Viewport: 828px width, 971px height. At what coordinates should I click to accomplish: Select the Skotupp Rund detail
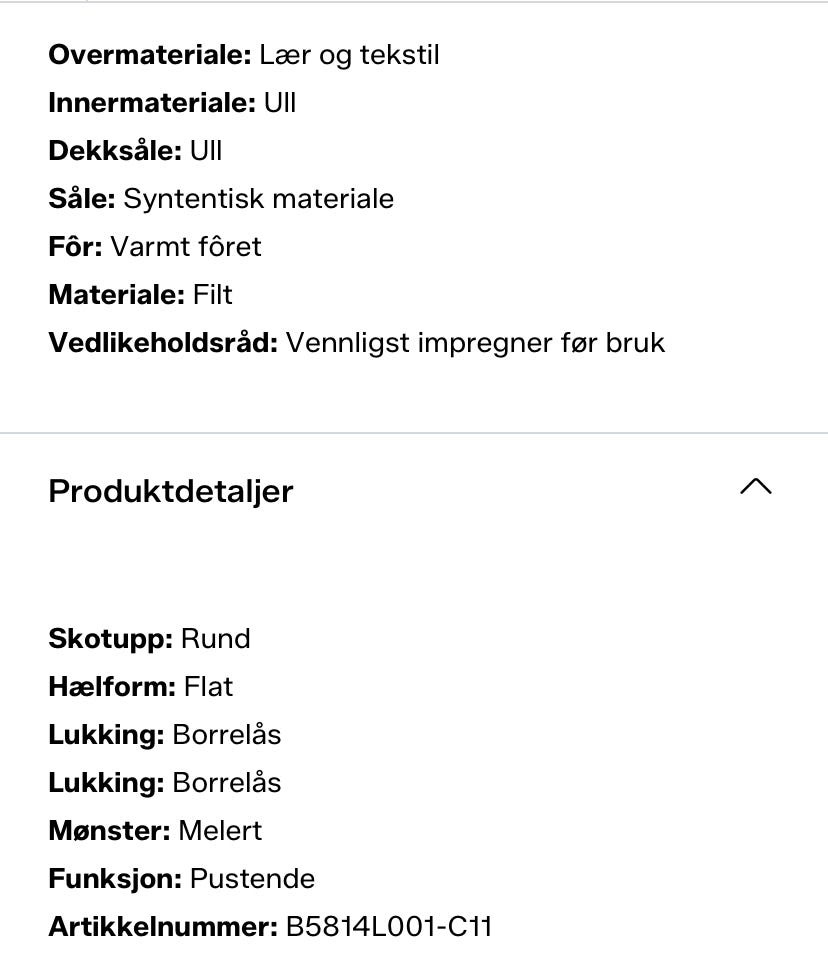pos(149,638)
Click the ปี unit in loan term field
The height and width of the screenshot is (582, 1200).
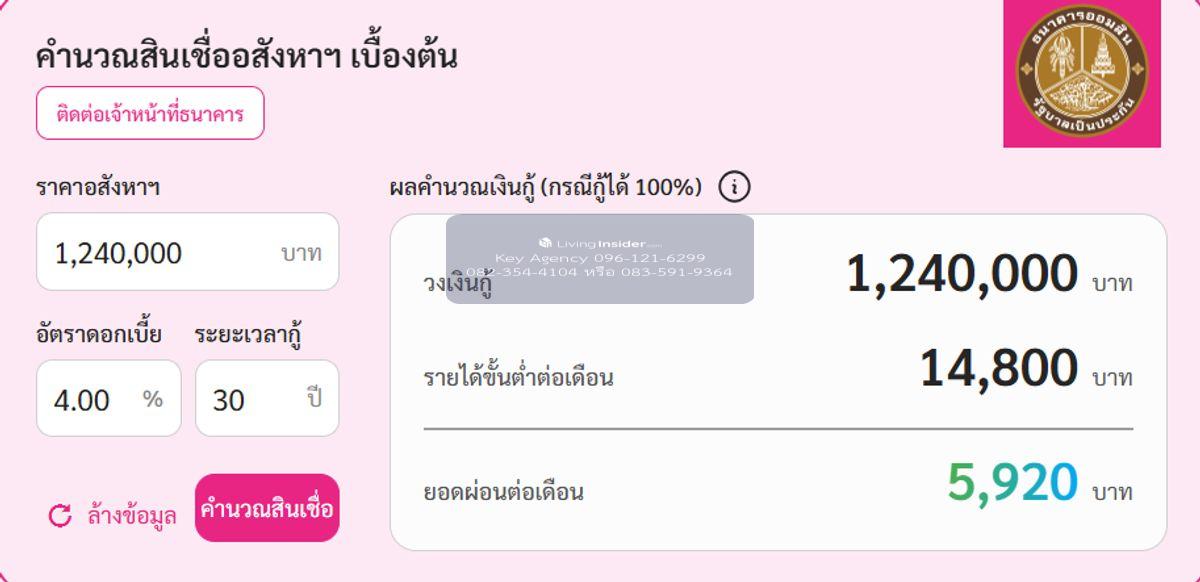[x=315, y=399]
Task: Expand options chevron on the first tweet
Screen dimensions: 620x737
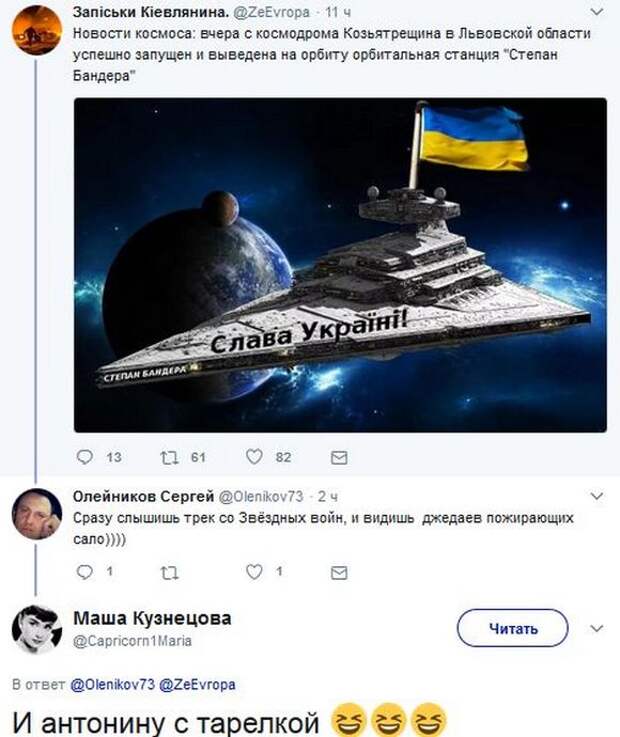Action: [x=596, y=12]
----
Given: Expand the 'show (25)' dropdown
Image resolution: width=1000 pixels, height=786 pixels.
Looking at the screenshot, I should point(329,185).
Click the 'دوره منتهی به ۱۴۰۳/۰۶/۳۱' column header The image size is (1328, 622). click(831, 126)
----
→ **Problem to work on**: Only the number is wanted: how many lines in the data include the word "Expand"?

→ **Task result**: 2